Excerpted passage:
From what I can see – and I’ve talked to both agencies and media owners about it (and let’s be clear, it’s a way of doing business that has historically worked for both sides) – it’s an attitude that holds TV back.

So while addressable TV is the big coming thing, antediluvian attitudes to share have slowed TV’s progress, and will continue to do so unless they change.

That’s because addressable is treated as being in share, and as the biggest beneficiary of share, ITV has a vested interested in prolonging it. But as long as addressable is considered to be in-share, both clients and agencies are dis-incentivised to adopt addressable.

Indeed, from what an couple of agencies have told me, ITV has in the past got arsey – to the extent of legal letters – with both agencies and clients wishing to use addressable out of share. This was entirely within its rights and, I am led to believe, stood the test of legal opinion. (I should add that when I first started looking at this in January, ITV did not respond to my query.)

To get round this, agencies and clients have raided other budgets. Two examples: one, based on the idea that the ads used dynamic end-frames, the digital display budget was used; two, a retailer took money from its trade budget. Another alternative is for clients to go direct. But none of these is satisfactory or likely to give addressable the lift-off it needs.

But without new money, and as long as it stays in share, the risk is that addressable just cannibalises existing spot budgets, which themselves may be declining. Of course, so long as it did not have an addressable product, you could see why ITV took this approach.

But looking at the wider picture, does this still stand up? The core of ITV’s argument has been that because it’s on TV, addressable constitutes broadcast, and therefore cannot but be in share. But is it really broadcast? ITV’s historical positioning of spot broadcast is that it is all about mass, instant reach and fame. But addressable is by definition neither mass, nor likely to confer fame since it is highly selective and different households will see different ads.

Yes, there is a good argument that addressable opens up new revenue from the long-tail of smaller advertisers for whom ‘broadcast’ is otherwise too expensive, and for whom share is an irrelevance. Judging by some of the AdSmart executions I have seen, Sky has successfully mined this seam.

Dataset section:

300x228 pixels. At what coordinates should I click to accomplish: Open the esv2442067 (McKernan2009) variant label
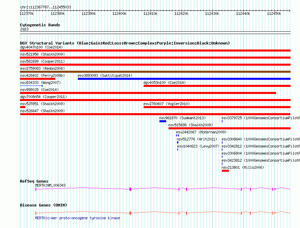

Your task: Transcribe the passage on addressable TV from "But without new" up to and including "took this approach.". You won't need the data for this.

Solution for this task:
But without new money, and as long as it stays in share, the risk is that addressable just cannibalises existing spot budgets, which themselves may be declining. Of course, so long as it did not have an addressable product, you could see why ITV took this approach.